Came the morning I was thrashed. The sun did not exist. The roof over my head was a weight on my mind. Suddenly, over Vengetind the weather mountain, clouds boiled, whipping and exploding in avalanching chaos. Over Lillejfel, a low shoulder on the other side of the valley cauldron, a dinosaur mass of white cloud was rat-arrowing toward us. We could hardly run away; we were so cold and hungry we could hardly move.

I was scared as I moved out under the Arch, a clown without props, all these things were real, there were no nets here, only dear patient Hugh blowing on his fingers.

No man walks on air was all my thought as I melted out of sight, upside down for 40ft, my haul line dissolving in the mist. I couldn’t feel that I was connected to anything solid. Fly sized, I mimed away under three giant inverted steps, lips. Not a single foothold, not a toehold in a hundred feet. Just over the final lip, in a single strand of crack, I pinned myself to a wall of water and started to land the hauls.

They must have seen me coming. I couldn’t believe it. Raindrops ripped into me, making me wince. The cold rose an octave, catapulting hail into my face. The wind thrummed a hundred longbow cords. I could hardly see through my Chinese eyes. Only while I hauled could I stop shaking. My fingers, cut deeply at the tips, were almost helpless. People at upstairs windows watching a road accident in the street below. My feet were dying. My silent white hands.

Hugh came up for air, grinning. He’d had no idea down there. Up here he had the thing itself. Murdering, washing out more than ears. I led off, hardly knowing where, except that we couldn’t stay there. I could only just open my karabiners with two hands. Sleet had settled thickly on the bunches of tie-offs. Both of us were really worried. Hugh cried up after an hour that he was getting frostbite. What could I say? I had to find a place for the night.

If you ever go there and have it the way we did, you’ll know why we called it ‘The Altar’. I remember the rush in the drowning dark to hang the tent, the moss churning to slush beneath our feet. Back to back, our backs to the wall, we slumped on three feet of ledge for three days. We had nothing to drink for the first two of those days; our haul bags were jammed below us and we were diseased with fatigue. Lice trickles of wet get everywhere.

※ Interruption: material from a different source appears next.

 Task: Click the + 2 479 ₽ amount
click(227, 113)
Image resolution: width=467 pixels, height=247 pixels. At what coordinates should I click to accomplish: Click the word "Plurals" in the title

I remember Hugh drinking the brown water that had collected in his boots, instantly vomiting it out, and me silently mouthing the gluey water from my helmet. You didn’t miss much. Hugh. He shared his food with me, some cheese and dates and a bag of sweets; rare fruits. After a day he had to piss and used quadrupled poly bags which I politely declined to use; I had no need. A day later my proud bladder was bursting. But sitting, propped in a wet bed of underwear, I was impotent. For over two hours I strained and grunted in scholastic passion. Hugh said it was trench penis. A sort of success went to my head, however, or rather on to and into my sleeping bag. After that I felt like some great baby, trapped in his wet cot, the air sickly with urine, and sleep would not come.